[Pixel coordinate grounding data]
*** Block opens ***
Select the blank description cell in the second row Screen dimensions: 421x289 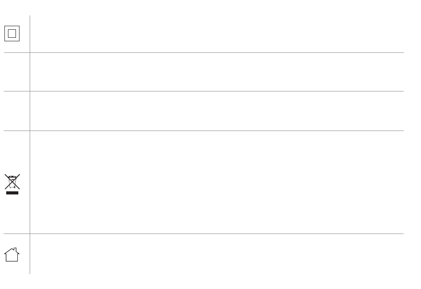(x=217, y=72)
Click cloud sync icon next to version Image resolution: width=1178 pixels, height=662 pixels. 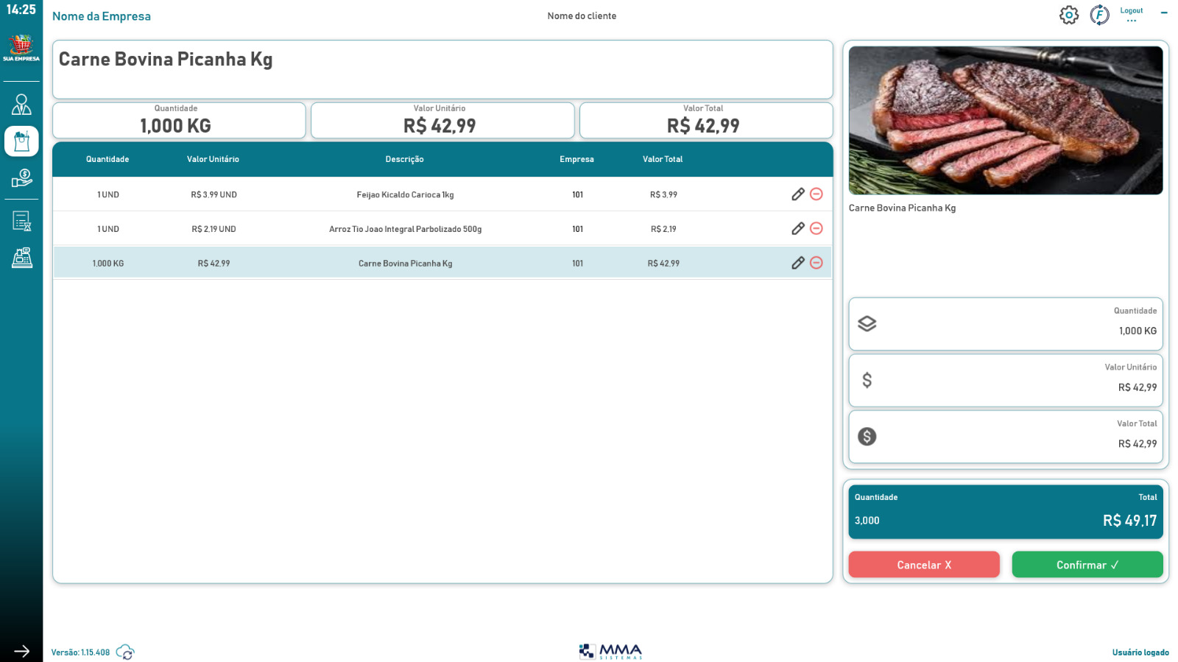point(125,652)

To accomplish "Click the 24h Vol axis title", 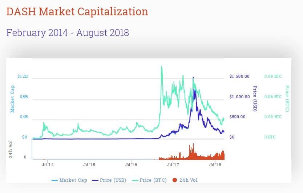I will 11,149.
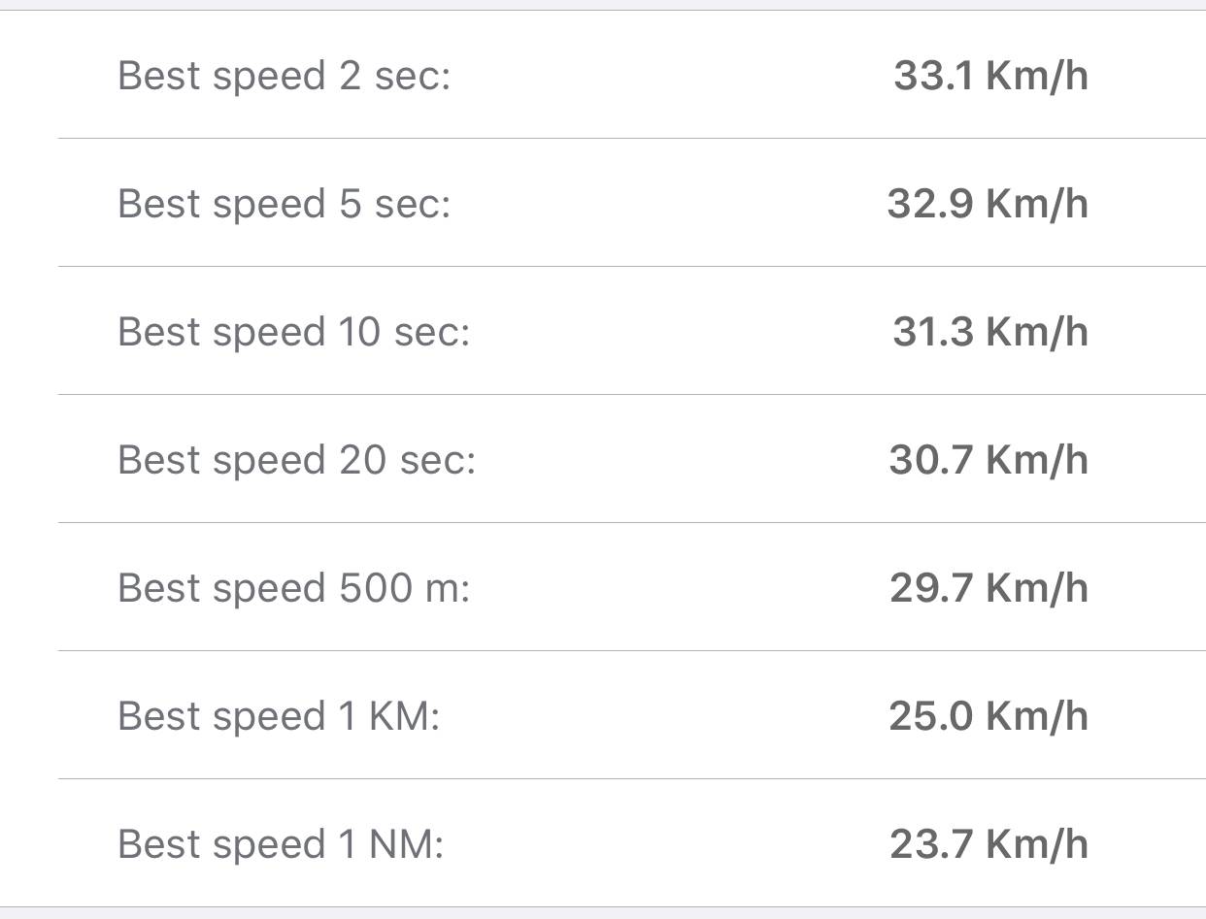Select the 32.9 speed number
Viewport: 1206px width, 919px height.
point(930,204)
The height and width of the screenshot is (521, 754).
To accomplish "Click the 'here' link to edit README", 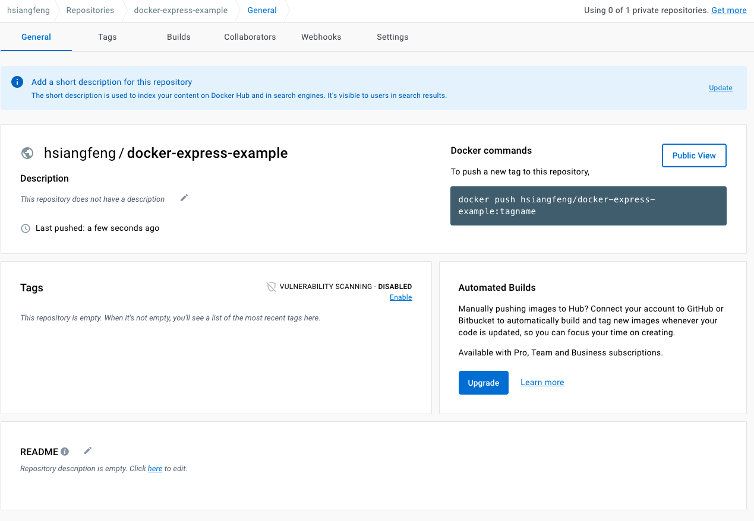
*** Block closes ***
## Work instruction
Word for word, write out each line from the one with "The height and" through the end of the entries above, and omit any pictures.

## Finished exercise
The height and width of the screenshot is (521, 754).
To accomplish "Click the 'here' link to edit README", 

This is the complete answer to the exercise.